Mr DeSantis spent most of his time and resources in Iowa, campaigning in all 99 counties and courting the rural state’s influential bloc of evangelical voters.

But the conservative Florida governor could face tougher terrain in the more moderate state of New Hampshire, which holds its primary next week.

Ms Haley, who has an outside chance of beating Mr Trump in the state, claimed she had the momentum.

But her third-place finish seemed a disappointment for a candidate who was said to be surging ahead of the caucuses.

Nikki Haley at caucus party

Getty Images

Hallie Still-Caris, who attended a caucus at Roosevelt High School in Des Moines, said Ms Haley had the best chance to win in November.

“I look at the other Republican candidates and President Biden,” she said, “and I think she’s electable.
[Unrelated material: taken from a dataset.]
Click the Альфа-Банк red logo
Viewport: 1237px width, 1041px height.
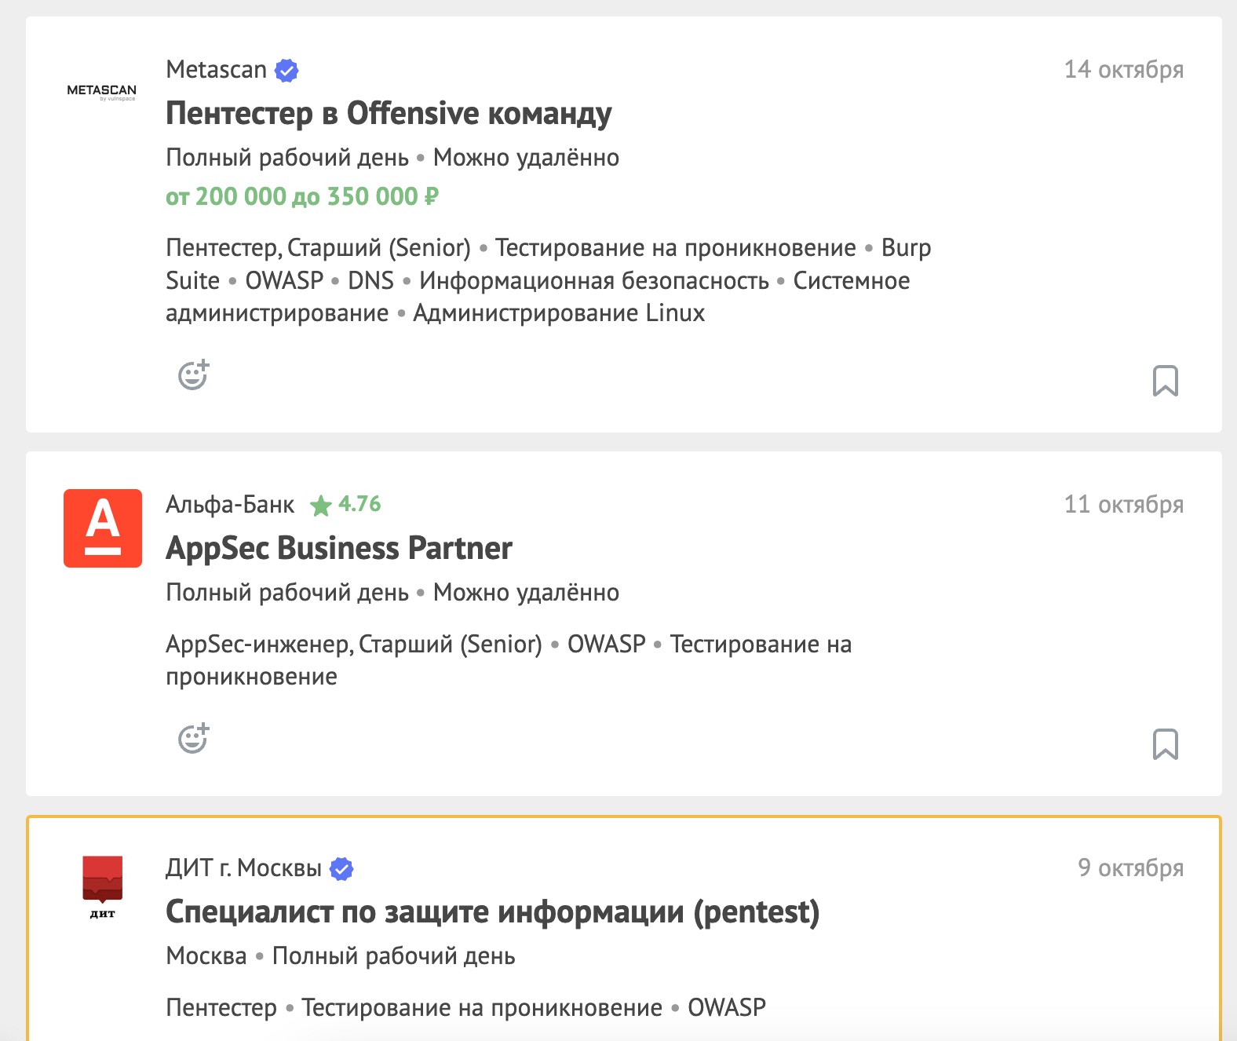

That’s what we need – less drama and less chaos.”

Biotech entrepreneur Vivek Ramaswamy announced he was suspending his presidential campaign after he seemed on course for a distant fourth-place finish. He endorsed Mr Trump.

In a post on X, Mr Biden noted that he seemed to be heading for a rematch with Mr Trump.

“But here’s the thing: this election was always going to be you and me vs extreme Maga Republicans,” the Democratic president wrote. “It was true yesterday and it’ll be true tomorrow.”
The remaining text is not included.